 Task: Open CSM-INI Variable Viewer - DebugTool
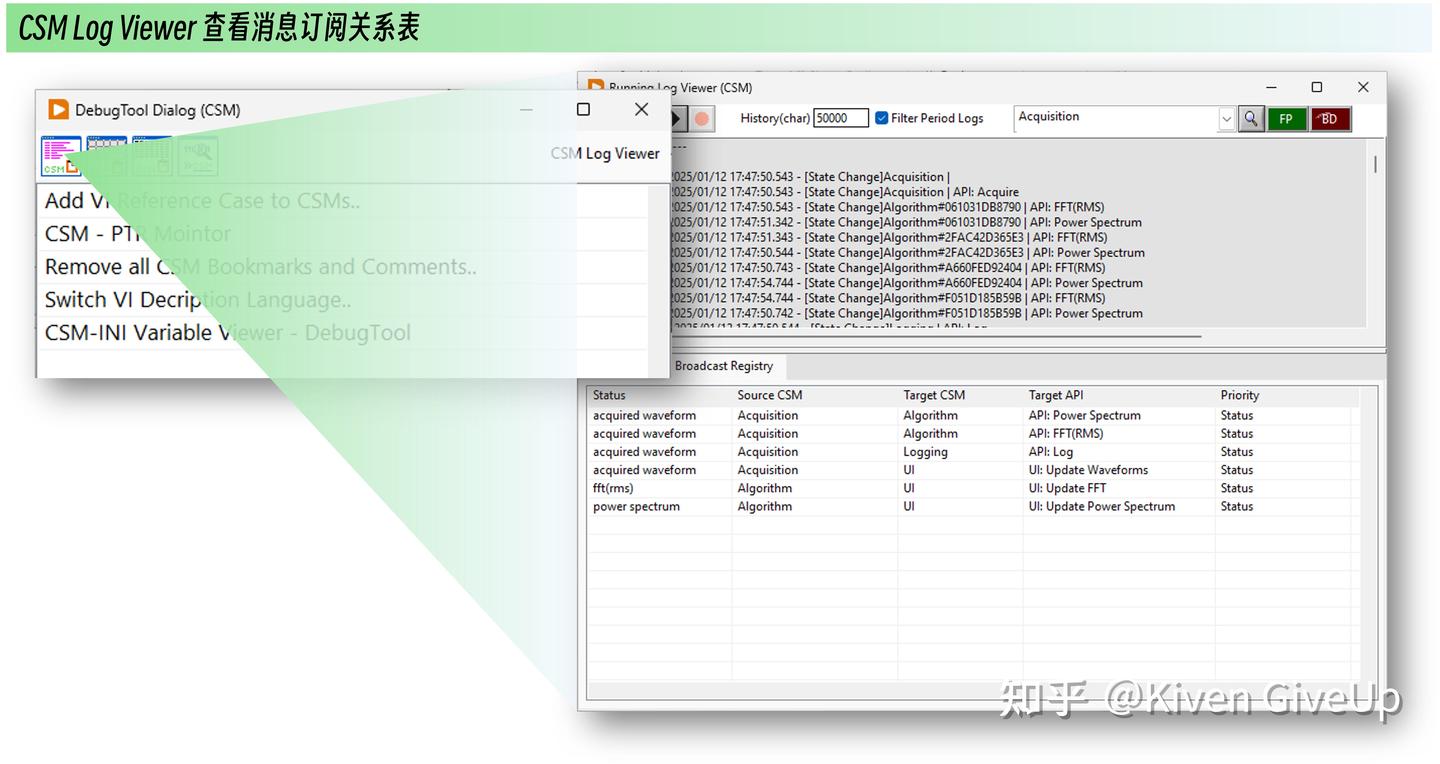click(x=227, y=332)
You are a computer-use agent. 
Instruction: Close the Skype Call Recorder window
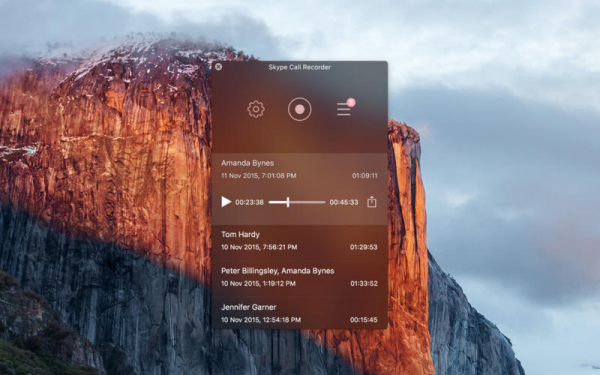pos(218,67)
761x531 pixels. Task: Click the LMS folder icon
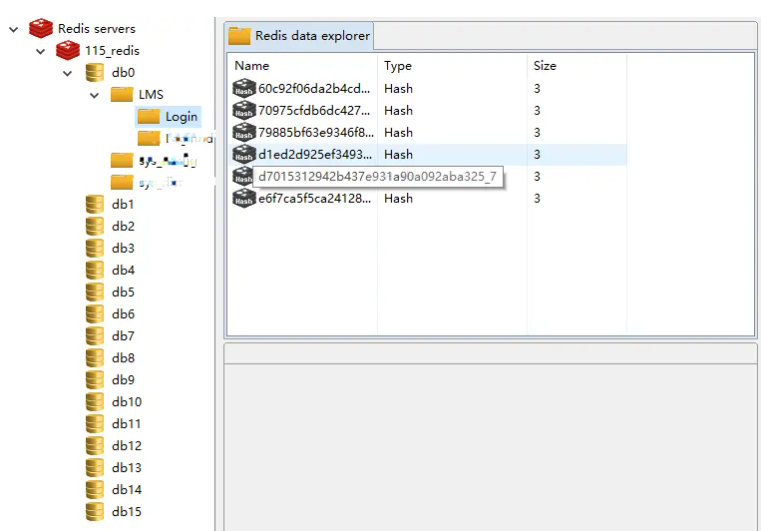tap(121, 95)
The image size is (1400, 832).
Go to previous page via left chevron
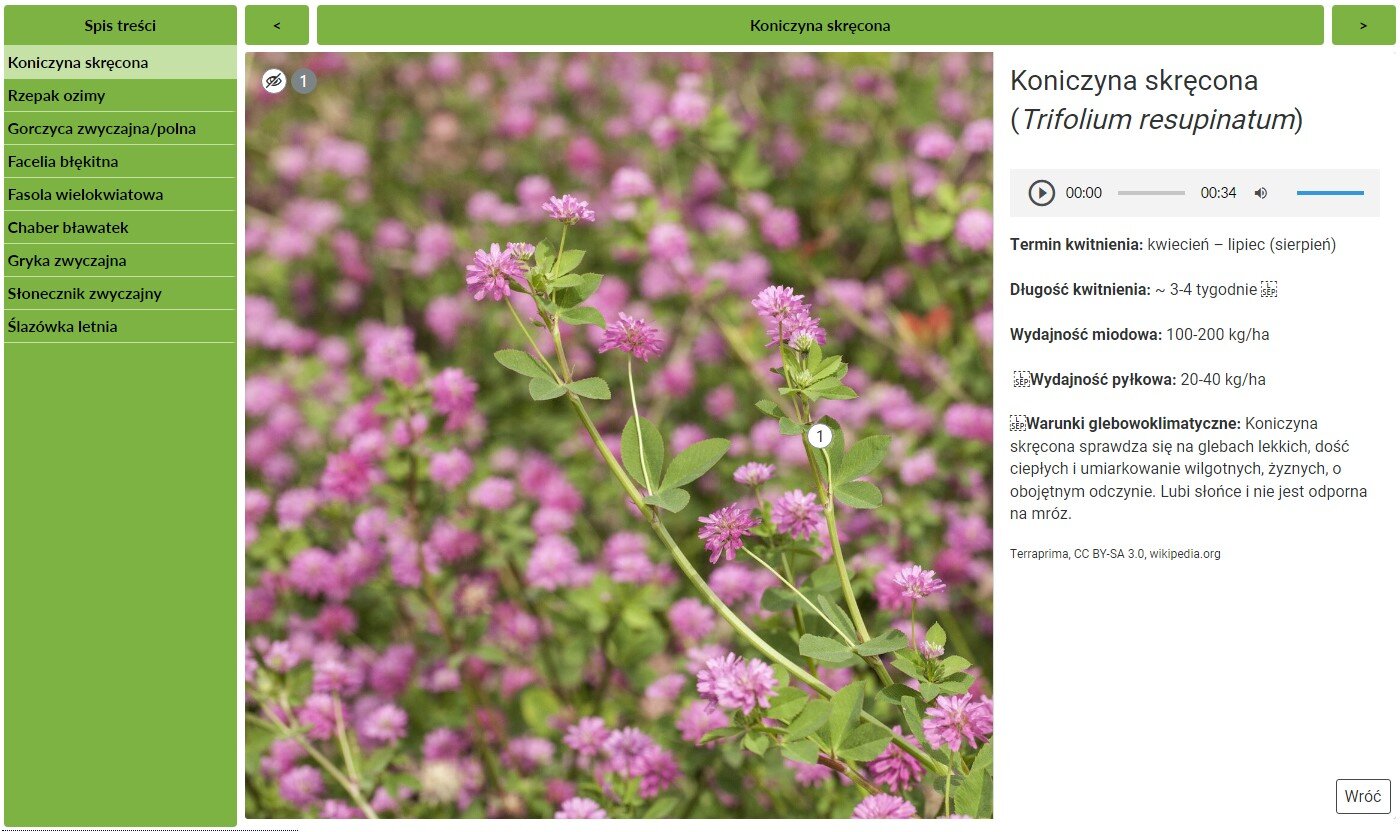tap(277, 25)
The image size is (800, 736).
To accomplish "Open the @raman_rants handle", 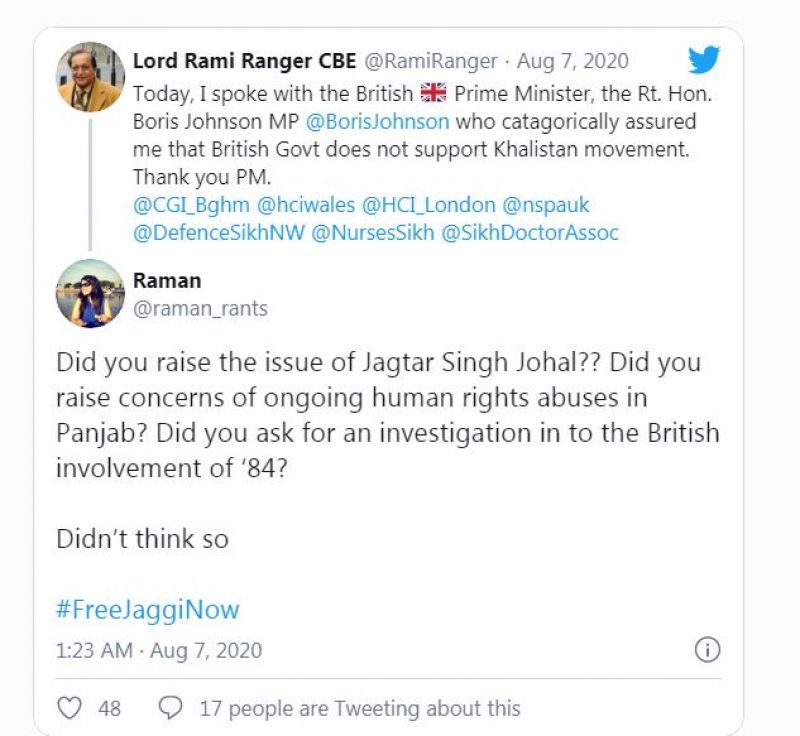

==

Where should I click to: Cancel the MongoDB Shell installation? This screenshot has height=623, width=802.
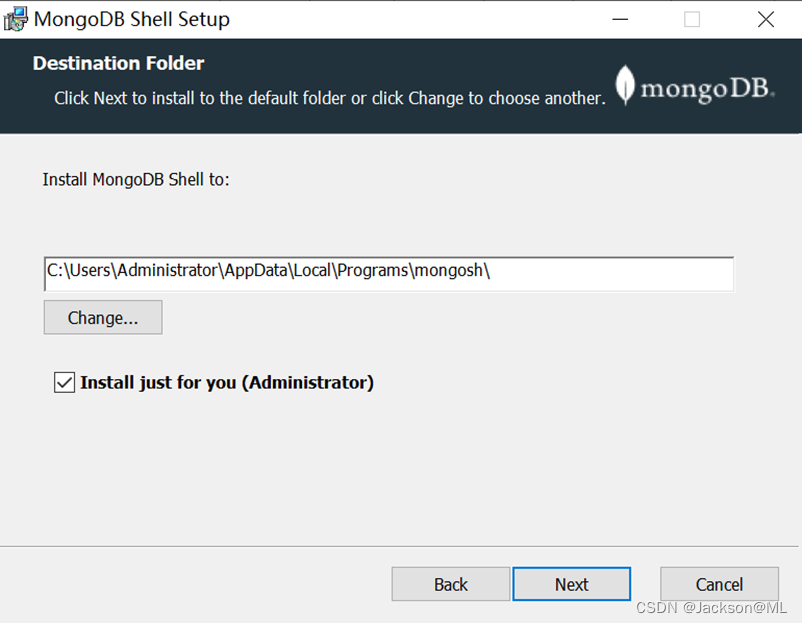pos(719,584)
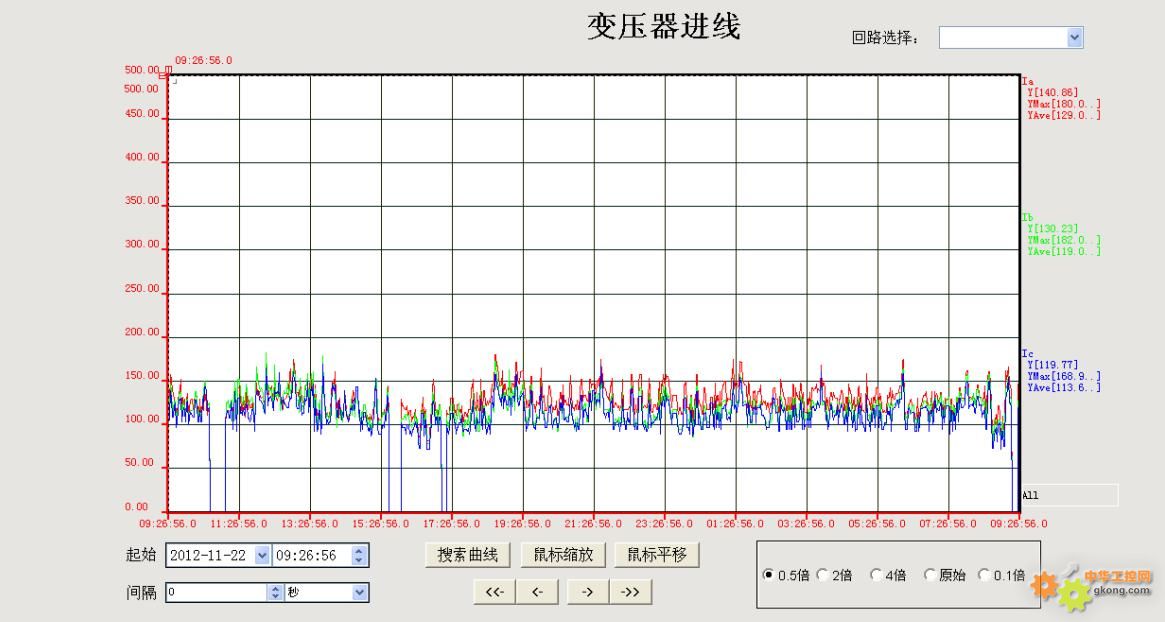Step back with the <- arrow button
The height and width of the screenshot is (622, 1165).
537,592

...

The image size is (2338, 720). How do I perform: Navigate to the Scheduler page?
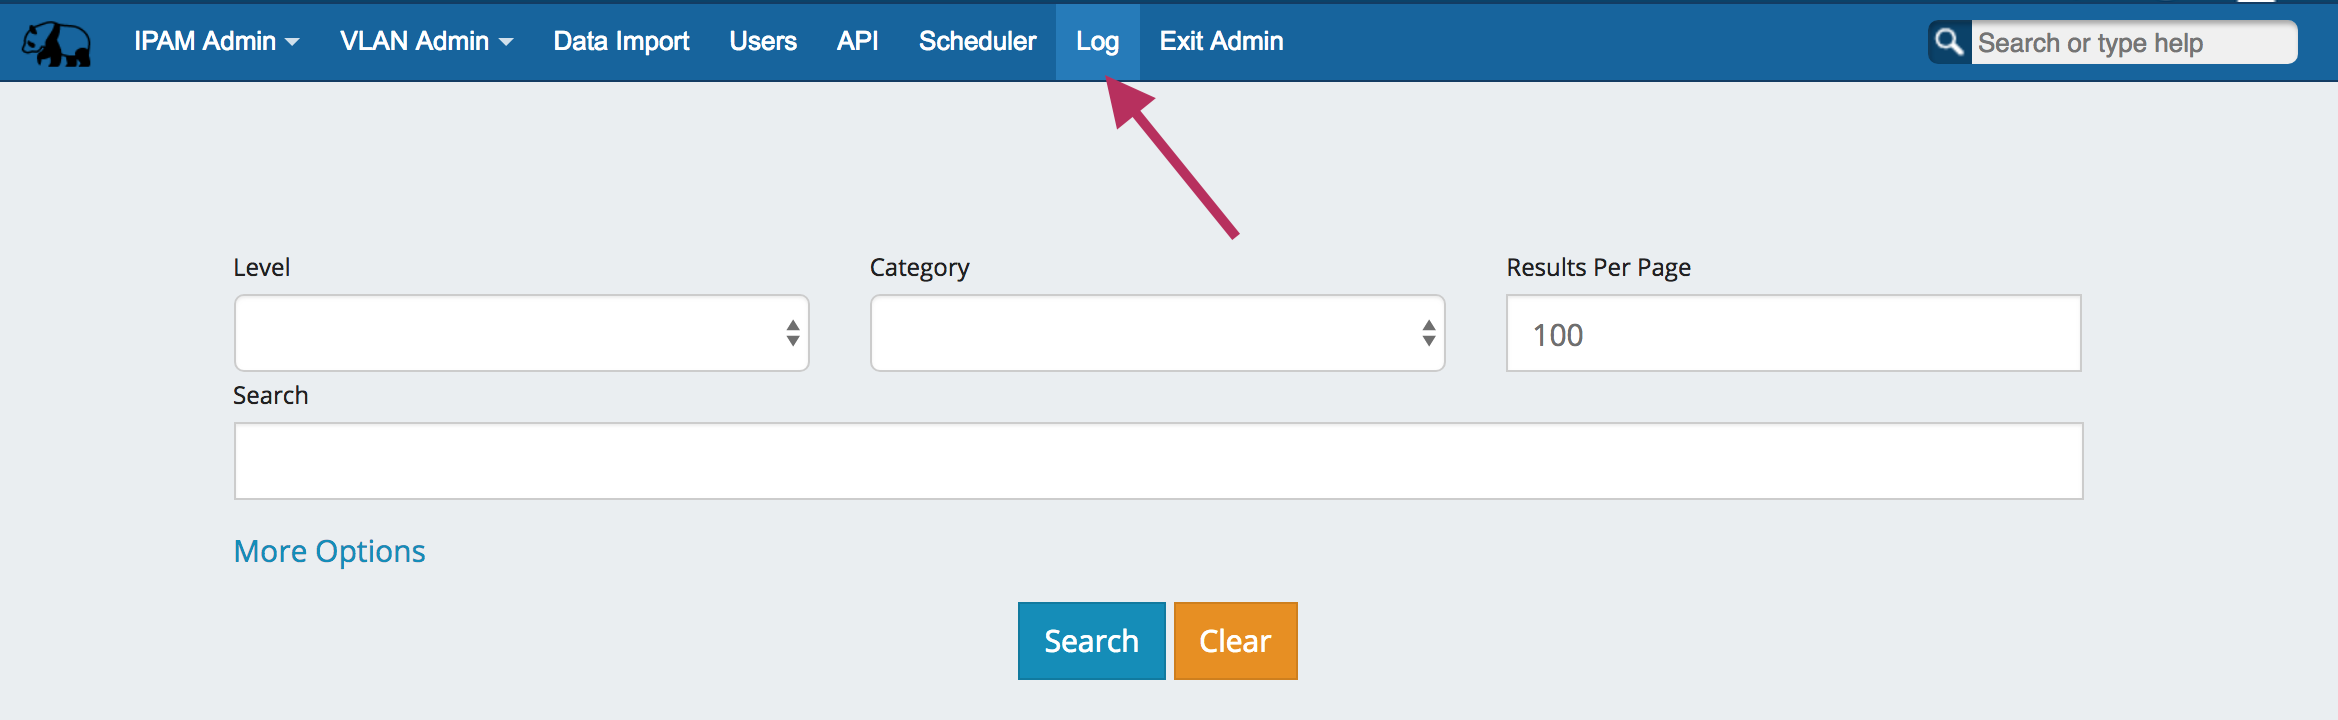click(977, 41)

WHAT THIS TASK INVOLVES » Only one stretch of the material above is wanted: the line containing "Task: Open CSM-INI" through the line containing "The image size is (1400, 832).". Restate it word for word, minus the pictures.

SOLUTION BELOW »
 Task: Open CSM-INI Variable Viewer - DebugTool
click(x=227, y=332)
You are a computer-use agent. 
Instruction: Close the Skype Call Recorder window
pos(218,67)
761x531 pixels. Task: Click the LMS folder icon
tap(121, 95)
The image size is (1400, 832).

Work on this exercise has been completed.